[Opening INFORMATION SUPPLIED section]
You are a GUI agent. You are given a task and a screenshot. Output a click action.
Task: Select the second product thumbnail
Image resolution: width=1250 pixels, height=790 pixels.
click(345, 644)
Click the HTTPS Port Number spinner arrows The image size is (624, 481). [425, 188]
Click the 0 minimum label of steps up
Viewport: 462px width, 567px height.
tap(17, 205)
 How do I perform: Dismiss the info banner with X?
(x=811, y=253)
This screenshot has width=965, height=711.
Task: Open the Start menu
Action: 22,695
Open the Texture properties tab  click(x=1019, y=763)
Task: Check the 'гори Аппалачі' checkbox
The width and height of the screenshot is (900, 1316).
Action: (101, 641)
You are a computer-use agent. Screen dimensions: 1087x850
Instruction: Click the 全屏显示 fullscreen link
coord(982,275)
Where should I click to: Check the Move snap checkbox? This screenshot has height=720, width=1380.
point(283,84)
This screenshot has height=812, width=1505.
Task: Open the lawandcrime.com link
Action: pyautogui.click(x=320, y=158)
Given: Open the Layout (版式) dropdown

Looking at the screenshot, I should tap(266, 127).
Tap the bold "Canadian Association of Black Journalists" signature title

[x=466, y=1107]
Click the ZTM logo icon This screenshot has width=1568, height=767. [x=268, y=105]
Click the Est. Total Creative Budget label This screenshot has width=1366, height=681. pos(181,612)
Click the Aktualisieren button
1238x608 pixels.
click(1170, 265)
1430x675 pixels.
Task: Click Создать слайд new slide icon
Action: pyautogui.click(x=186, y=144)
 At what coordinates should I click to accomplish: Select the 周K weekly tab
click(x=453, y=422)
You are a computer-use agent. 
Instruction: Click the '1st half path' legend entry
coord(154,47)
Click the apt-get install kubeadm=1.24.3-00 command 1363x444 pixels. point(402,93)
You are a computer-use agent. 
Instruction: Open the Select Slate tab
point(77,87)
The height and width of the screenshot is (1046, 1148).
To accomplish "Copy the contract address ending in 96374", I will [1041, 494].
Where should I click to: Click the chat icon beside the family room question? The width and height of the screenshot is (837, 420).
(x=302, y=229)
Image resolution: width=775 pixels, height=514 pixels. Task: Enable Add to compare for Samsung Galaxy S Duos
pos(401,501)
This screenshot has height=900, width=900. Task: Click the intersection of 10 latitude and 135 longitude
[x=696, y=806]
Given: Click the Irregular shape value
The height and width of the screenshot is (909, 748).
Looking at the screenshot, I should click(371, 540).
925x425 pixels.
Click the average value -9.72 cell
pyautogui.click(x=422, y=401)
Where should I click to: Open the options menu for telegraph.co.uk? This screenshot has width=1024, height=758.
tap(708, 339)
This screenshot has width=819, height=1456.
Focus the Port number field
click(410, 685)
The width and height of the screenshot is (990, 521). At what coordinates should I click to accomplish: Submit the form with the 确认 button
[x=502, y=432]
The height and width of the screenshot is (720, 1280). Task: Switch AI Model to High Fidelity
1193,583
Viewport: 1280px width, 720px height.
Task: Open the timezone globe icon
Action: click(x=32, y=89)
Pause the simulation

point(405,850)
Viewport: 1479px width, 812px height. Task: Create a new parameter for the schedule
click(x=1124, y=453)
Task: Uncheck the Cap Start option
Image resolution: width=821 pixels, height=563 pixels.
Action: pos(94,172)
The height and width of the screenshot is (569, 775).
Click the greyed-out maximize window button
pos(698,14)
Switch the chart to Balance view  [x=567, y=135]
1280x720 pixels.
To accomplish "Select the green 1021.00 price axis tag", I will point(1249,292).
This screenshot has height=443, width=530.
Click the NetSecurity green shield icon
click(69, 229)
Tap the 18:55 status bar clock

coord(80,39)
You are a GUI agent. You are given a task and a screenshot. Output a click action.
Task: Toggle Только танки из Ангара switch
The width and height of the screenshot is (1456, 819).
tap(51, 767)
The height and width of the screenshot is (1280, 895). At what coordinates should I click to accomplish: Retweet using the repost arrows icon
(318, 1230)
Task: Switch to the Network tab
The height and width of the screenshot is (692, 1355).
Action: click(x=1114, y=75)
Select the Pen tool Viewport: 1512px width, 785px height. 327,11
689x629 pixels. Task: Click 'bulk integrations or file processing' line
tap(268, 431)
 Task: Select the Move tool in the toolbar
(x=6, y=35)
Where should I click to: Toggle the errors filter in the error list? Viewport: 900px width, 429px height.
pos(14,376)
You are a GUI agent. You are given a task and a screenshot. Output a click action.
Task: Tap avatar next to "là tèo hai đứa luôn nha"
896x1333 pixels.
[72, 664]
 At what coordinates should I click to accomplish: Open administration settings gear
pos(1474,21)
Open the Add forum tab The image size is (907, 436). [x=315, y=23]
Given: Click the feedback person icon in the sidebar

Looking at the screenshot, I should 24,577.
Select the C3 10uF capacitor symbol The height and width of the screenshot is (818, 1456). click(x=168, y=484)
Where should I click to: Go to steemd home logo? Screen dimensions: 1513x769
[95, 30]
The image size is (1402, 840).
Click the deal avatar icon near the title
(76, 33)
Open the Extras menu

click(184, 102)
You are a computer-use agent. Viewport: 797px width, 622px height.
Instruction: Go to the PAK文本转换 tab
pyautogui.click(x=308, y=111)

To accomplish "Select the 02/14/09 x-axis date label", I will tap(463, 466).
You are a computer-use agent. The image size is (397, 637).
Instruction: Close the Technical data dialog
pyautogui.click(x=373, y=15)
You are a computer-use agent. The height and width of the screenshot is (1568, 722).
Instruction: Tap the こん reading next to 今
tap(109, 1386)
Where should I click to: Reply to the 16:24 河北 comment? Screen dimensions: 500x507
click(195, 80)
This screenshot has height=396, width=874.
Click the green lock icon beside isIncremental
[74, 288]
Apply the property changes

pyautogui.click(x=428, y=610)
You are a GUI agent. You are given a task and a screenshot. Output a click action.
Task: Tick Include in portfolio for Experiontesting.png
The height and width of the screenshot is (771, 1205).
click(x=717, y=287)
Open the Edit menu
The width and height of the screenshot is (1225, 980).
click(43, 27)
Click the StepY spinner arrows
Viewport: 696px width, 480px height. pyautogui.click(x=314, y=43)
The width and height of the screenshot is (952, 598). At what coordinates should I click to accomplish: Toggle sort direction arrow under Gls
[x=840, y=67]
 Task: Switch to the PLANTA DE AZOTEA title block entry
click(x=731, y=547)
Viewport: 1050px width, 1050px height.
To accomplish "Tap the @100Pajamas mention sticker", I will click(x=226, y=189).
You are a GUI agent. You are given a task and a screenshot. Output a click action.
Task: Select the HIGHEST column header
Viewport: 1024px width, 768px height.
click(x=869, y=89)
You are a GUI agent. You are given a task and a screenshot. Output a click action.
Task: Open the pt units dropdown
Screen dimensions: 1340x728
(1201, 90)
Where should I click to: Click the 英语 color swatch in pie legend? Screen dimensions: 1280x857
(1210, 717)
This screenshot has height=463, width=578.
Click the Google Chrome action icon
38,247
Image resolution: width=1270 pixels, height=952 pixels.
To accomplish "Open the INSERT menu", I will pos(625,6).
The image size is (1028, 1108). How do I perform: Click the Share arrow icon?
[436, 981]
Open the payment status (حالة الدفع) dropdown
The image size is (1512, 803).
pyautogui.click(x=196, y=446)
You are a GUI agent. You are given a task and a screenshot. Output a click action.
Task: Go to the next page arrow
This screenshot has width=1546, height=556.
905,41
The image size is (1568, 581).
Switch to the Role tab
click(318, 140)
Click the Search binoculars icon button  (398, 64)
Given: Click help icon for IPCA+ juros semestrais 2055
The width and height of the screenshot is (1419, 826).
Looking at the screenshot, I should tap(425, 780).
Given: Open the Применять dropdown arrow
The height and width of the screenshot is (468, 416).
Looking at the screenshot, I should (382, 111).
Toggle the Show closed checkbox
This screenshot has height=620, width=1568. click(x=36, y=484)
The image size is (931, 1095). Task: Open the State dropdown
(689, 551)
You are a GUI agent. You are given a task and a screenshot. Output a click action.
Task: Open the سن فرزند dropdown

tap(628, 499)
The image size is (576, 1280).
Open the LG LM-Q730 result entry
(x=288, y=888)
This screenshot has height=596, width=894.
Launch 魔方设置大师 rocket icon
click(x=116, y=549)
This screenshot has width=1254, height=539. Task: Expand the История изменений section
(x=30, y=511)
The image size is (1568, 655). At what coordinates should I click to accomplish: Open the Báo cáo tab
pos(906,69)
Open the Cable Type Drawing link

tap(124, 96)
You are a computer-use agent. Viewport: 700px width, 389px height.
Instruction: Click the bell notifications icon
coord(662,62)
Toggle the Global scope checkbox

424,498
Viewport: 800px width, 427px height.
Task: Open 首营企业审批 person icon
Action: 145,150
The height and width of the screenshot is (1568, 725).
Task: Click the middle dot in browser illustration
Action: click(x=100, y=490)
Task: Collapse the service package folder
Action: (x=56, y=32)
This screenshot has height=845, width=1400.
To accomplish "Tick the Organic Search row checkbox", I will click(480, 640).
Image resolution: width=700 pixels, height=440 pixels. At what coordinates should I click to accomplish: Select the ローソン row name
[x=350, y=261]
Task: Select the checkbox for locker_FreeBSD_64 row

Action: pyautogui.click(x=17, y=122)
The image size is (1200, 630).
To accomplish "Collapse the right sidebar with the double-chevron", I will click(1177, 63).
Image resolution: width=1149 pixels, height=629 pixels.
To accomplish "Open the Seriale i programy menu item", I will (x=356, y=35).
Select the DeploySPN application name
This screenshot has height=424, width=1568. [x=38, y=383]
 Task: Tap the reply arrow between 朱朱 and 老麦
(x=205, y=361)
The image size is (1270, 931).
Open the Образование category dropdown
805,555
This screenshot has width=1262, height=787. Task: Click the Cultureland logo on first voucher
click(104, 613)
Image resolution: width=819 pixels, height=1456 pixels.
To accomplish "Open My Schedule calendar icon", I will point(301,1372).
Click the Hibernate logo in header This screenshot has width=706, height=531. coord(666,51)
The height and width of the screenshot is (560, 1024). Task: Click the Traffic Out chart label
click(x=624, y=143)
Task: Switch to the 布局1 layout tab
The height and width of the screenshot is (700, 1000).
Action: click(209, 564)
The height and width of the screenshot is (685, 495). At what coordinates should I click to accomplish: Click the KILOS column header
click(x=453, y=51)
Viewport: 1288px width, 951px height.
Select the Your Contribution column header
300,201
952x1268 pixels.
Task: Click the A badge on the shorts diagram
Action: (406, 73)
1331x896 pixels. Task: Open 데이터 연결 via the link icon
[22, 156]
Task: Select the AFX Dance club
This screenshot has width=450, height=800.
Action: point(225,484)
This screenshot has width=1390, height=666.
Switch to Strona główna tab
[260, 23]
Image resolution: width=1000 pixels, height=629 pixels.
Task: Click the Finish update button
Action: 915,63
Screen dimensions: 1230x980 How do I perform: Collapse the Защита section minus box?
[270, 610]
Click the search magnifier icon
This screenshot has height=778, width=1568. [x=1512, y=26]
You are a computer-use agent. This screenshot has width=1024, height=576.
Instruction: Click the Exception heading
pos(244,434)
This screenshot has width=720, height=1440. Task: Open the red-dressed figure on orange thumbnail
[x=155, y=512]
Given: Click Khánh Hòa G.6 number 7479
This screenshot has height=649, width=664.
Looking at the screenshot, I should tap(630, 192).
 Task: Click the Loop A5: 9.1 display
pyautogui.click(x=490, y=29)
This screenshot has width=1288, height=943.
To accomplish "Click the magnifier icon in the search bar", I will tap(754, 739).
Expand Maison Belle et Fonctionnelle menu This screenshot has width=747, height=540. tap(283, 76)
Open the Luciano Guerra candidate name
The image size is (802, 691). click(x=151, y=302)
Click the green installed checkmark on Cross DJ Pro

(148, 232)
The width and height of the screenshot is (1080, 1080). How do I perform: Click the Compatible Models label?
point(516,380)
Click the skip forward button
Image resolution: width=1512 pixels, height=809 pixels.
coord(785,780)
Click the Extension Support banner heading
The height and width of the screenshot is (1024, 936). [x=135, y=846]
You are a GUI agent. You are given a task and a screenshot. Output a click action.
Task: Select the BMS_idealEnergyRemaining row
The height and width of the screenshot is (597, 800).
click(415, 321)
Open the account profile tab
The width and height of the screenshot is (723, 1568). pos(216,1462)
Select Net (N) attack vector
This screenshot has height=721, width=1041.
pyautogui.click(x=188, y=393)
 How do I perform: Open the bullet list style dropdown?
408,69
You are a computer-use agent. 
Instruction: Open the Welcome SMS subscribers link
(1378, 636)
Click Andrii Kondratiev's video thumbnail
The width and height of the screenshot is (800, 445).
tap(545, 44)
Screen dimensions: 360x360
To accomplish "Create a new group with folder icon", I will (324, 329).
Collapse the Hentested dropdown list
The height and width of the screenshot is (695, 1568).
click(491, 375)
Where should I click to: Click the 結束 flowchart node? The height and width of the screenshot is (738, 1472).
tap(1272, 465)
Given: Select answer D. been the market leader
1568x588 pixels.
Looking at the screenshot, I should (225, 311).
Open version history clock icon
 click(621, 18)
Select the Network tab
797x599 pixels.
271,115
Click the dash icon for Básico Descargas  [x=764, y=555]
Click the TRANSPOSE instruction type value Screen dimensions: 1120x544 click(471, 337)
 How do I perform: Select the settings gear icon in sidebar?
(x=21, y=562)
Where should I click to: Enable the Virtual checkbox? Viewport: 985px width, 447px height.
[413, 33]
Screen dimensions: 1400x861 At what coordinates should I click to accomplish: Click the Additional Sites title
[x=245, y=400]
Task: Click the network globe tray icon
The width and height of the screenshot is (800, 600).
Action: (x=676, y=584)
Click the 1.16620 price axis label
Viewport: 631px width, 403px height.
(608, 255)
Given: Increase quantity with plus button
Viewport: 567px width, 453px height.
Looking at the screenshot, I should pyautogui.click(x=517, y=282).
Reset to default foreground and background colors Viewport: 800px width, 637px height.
[Closing INFORMATION SUPPLIED section]
EXERCISE INSTRUCTIONS => Across all lines above, count those with the string "axis". Only the number is wanted.

SOLUTION FOR THIS PROBLEM => 3